#### Problem to solve
Search the records below for the word "button". Copy each line where it occurs.

#### Collected data
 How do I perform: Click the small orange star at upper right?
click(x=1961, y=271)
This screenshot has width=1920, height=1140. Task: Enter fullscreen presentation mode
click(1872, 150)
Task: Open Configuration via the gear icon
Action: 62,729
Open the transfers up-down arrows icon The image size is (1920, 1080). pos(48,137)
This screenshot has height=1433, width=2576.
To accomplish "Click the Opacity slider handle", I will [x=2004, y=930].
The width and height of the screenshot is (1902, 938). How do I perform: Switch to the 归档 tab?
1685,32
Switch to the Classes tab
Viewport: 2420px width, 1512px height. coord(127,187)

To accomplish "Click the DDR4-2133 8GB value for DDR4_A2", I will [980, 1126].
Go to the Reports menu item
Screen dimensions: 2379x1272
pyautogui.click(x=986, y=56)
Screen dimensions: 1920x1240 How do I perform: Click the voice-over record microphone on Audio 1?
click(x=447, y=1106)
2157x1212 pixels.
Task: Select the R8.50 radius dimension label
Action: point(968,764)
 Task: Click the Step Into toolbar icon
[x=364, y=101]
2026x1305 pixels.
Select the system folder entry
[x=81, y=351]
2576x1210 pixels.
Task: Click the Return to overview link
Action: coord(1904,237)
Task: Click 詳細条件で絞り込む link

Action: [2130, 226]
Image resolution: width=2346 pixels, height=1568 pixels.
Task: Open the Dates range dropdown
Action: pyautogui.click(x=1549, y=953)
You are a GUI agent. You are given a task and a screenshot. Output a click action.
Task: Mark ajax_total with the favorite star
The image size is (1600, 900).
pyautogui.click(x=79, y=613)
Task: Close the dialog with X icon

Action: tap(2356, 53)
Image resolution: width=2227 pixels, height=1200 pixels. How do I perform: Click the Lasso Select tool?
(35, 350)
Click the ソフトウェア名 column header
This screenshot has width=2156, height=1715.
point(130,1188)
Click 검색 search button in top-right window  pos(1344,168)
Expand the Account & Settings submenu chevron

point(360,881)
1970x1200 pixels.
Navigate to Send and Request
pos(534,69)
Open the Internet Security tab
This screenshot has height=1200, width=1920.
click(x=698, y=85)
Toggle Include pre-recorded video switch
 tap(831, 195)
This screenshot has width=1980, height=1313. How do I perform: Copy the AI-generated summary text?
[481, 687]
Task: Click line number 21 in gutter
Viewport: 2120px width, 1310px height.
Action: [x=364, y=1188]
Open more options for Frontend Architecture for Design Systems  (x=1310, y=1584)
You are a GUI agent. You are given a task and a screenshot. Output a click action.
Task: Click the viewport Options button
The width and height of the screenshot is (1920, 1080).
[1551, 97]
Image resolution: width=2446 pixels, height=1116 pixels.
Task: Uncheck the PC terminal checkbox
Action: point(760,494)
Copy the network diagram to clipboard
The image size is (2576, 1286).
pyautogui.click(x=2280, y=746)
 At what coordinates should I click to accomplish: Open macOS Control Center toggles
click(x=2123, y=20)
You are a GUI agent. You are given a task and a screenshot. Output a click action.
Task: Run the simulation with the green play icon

#### Response area
Click 검색 search button in top-right window  pos(1344,168)
Task: Click the viewport Options button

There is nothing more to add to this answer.